The Holy Bible of Azure Machine Learning Service. A walk-through for the believer (Part 1)

A week ago I wrote a blog post taking a challenge about training a deep learning model in the cloud using a GPU. I showed how to achieve that with Azure Machine Learning Services (AML from now on) using just 3 lines of code + some imports. However, knowing which are those 3 lines of code is not an easy task.

If you are an AML believer, get in line for your miracle cause you are about to discover how this piece of technology works and write your own 3 lines of code. The post is a bit long, but I promise to talk about every single detail.

Note: Image has been altered. The original quote was “BITCON BELIEVERS TALING ON THE TECH WORLD”.

Azure Machine Learning Services (AML) provides a cloud-based environment you can use to develop, train, test, deploy, manage, and track machine learning models. I’m gonna cover three main topics in a sequence of posts:

  • Part 1: Train the trainer in the cloud using AML. I will show you here how to create a run.py script to start training your models in the cloud with a couple of lines of code and without changing a single line of your training routine. ← this post!
  • Part 2: Making your trainer smarter for AML. I will show you here how you can modify your training routine script with some AML specifics lines of code to allow debugging, tracking, monitoring and manage outputs. If you are familiar with MLFlow, then you will find these capabilities a bit similar. [Link]
  • Part 3: Promoting you model to production. I will show you how you can productionize your model using AML make it ready to be consumed by end users using web services. [Link]

Before you start: The current version of AML uses a code-first approach with Python, which means that the whole process is managed using this language. It can be executed from a notebook or from the IDE of your choice. Grab the Python IDE of your preference and your Azure subscription ID and keep reading. If you don’t have an Azure Subscription yet, you can grab a free one here with 200 USD of credits.

To install AML libraries you have to:

pip install azureml-sdk[notebooks]

[January 2019] If you face an error about Cannot uninstall ‘PyYAML’, then there is a workaround for this issue as:

pip install azure-cli-core==2.0.54
pip install azureml-sdk[notebooks] --ignore-installed

To warm-up, let’s build some vocabulary about all the pieces inside AML:

A workspace is the cloud resource you will use to create, manage, and publish machine learning experiments when dealing with AML. It also provides a way to share resources and collaborate within teams in your organization. For instance, each Data Science team can use specific workspaces to share all the compute resources allocated to it with the projects they work for. A workspace can be created from the Portal (pretty straight forward), from the CLI or even from Python:

import azureml.core
from azureml.core.workspace import Workspace
ws = Workspace.create(
name = workspace_name,
subscription_id = subscription_id,
resource_group = resource_group,
location = workspace_region,
exist_ok = True)

Probably the most important parameter you have to specify here is location since it will define which compute hardware will be available for your training jobs. Check the link to see which VMs are available on which zone.

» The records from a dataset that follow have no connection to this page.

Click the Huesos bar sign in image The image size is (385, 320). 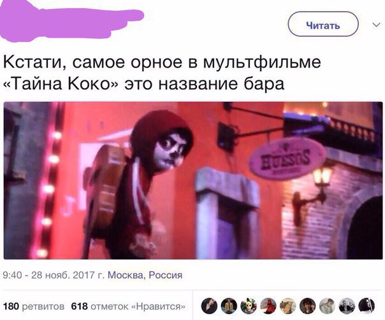287,159
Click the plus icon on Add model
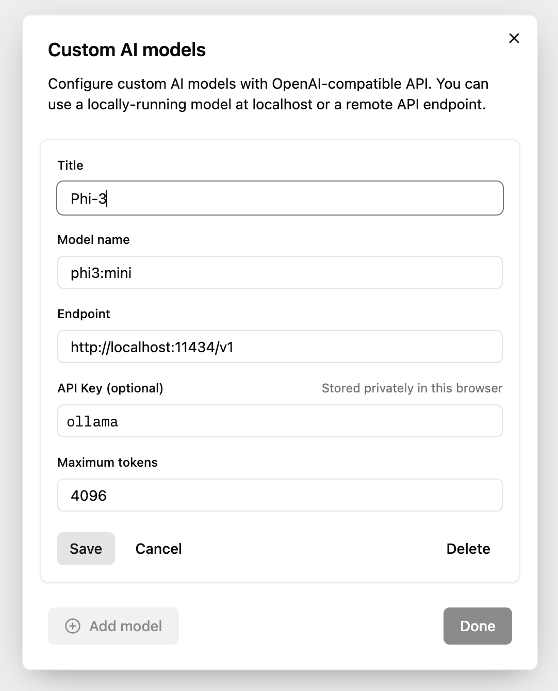This screenshot has width=558, height=691. 73,626

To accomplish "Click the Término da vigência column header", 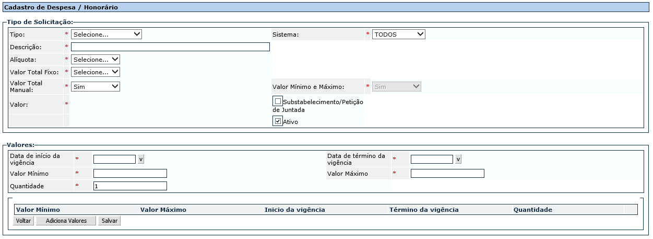I will (424, 210).
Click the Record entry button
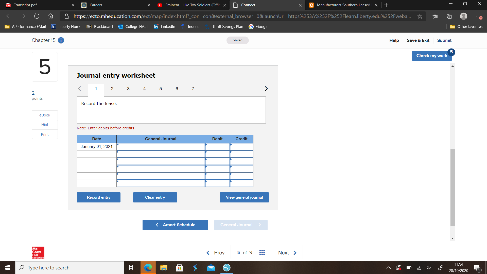The width and height of the screenshot is (487, 274). coord(98,197)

About workspace name: There seems to be a restriction not well documented in the length of the workspace name. It can’t be any longer than 26 characters. If you try that, your workspace will be created correctly, but you can face some weird errors when submitting training jobs. I’m tracking this down with the product group at Microsoft to nail it down.

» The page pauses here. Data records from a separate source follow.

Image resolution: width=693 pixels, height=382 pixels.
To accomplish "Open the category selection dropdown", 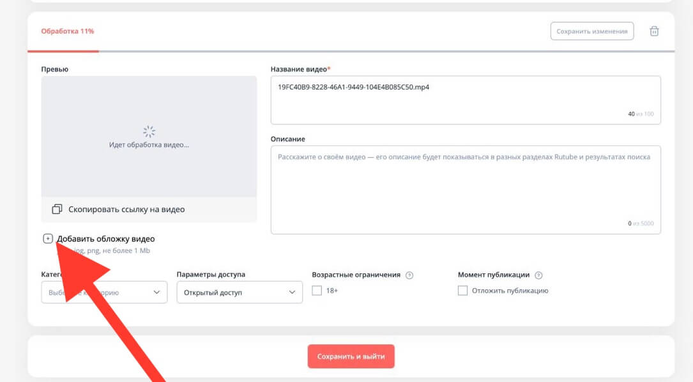I will point(104,293).
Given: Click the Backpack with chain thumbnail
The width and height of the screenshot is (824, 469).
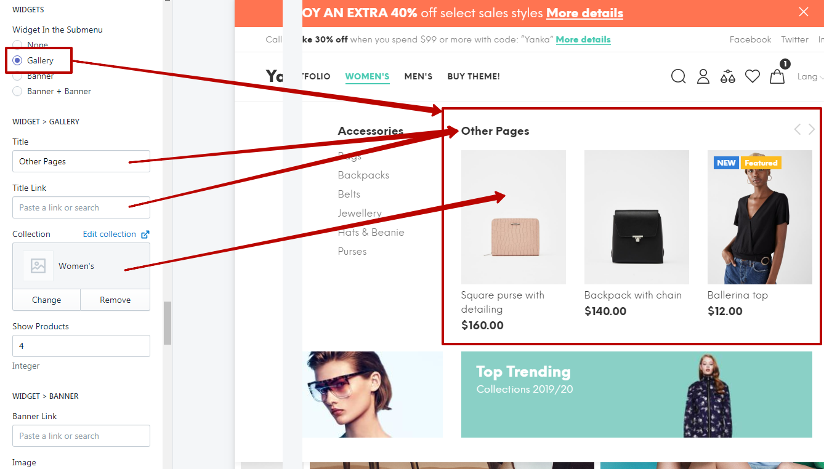Looking at the screenshot, I should pyautogui.click(x=636, y=217).
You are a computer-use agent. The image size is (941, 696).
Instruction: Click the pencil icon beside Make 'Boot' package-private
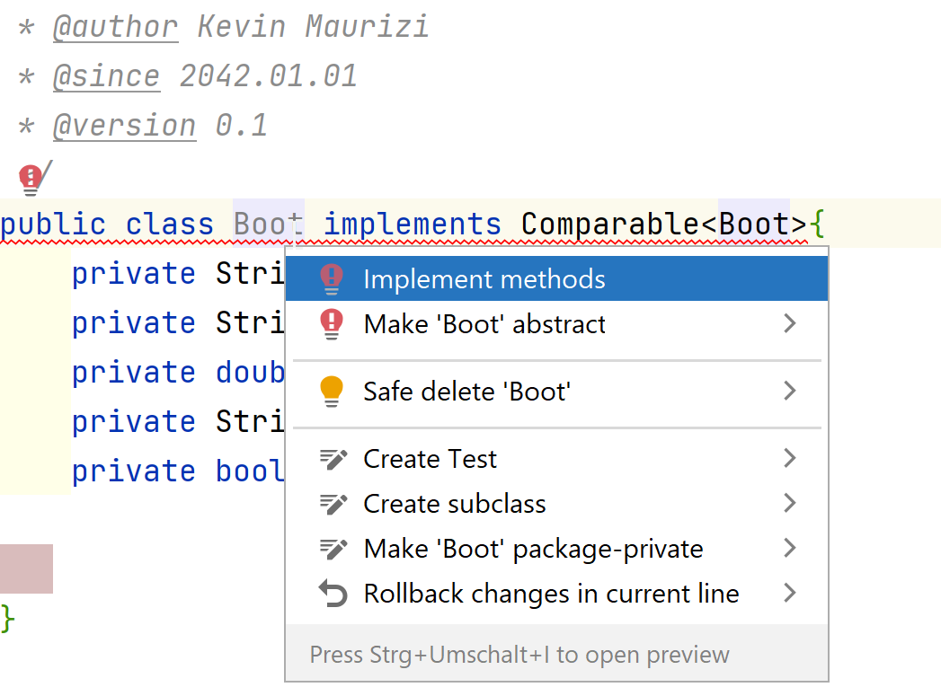(333, 549)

An experiment is a logical container for your proposed solution to the problem you want to model. A workspace can have multiple experiments running at the same time. They don’t just work as a container for your solution, but they also allow you to track down your progress around how good your solution is doing. Such progress is tracked using metrics you can define. If your problem is a classification problem, probably you will want to track the Accuracy or the MAP your model is getting. Each experiment can have multiple metrics being tracked.

Your experiment will be associated with a folder on your local computer. Such a folder contains all the resources (code files, assets, data, etc) you need to solve the problem. The folder will typically be associated with a code repository. This is not required, but it will allow you to collaborate among different Data Scientists in the same experiment. The repository can be hosted in any service, from GitHub to Azure DevOps.

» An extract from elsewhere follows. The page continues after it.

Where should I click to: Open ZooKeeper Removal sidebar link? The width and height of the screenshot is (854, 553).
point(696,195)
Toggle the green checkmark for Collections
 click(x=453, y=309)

You create an experiment using Python by simply indicating the name of the experiment and the Workspace associated with it.

from azureml.core import Experiment
experiment = Experiment(workspace=ws, name=experiment_name)

You can check all the experiments in the workspace in the Azure Portal too, but you can’t create a new one there.

Inside an experiment, you have Runs. A Run is a particular instance of the experiment. Each time you submit your experiment to Azure and execute it, it will create a Run. You will typically collect metrics across different runs, for instance, the accuracy the model is getting, in order to compare. This is how you can track progress in your model manage how it evolves. The run can also generate outputs. Typically, one of the outputs will be the model itself (a file).

You create a run for your experiment by executing the submit method of the experiment object.

run = experiment.submit(script_run_configuration)
run.wait_for_completion(show_output = True)

As you can see you have to specify a configuration. We are going to see it in a minute. Once a run is submitted, the training process for your experiment will start. The method is asynchronous, that means that it will not wait until it is done. You will typically want to wait for it. wait_for_completion does that for you. The show_output = true indicated that you want to see the output of the process in your console. The output will be a live stream so you can see exactly what’s going on. Kind of cool!

You can also check Runs’ progress in the Azure Portal by opening the experiment you are using:

In turn, each Run might have multiple iterations (aka child runs). This is particular for Azure Automated ML, a technology for automating the hyper-parameter tunning and model selection (if you are curious about this, I have a post on this topic comparing Google AutoML, AutoKeras, Azure Automated ML and auto-sklean). Each iteration will be a “try” in the tuning of the model. Let’s not focus on this now, I promise to cover it in more details in another post.

What, where and how to execute the training

Do you remember that for submitting a Run you have to specify a configuration parameter? Ok, say hello to the Script Run Configuration. This object will instruct the experiment what to execute, where and how.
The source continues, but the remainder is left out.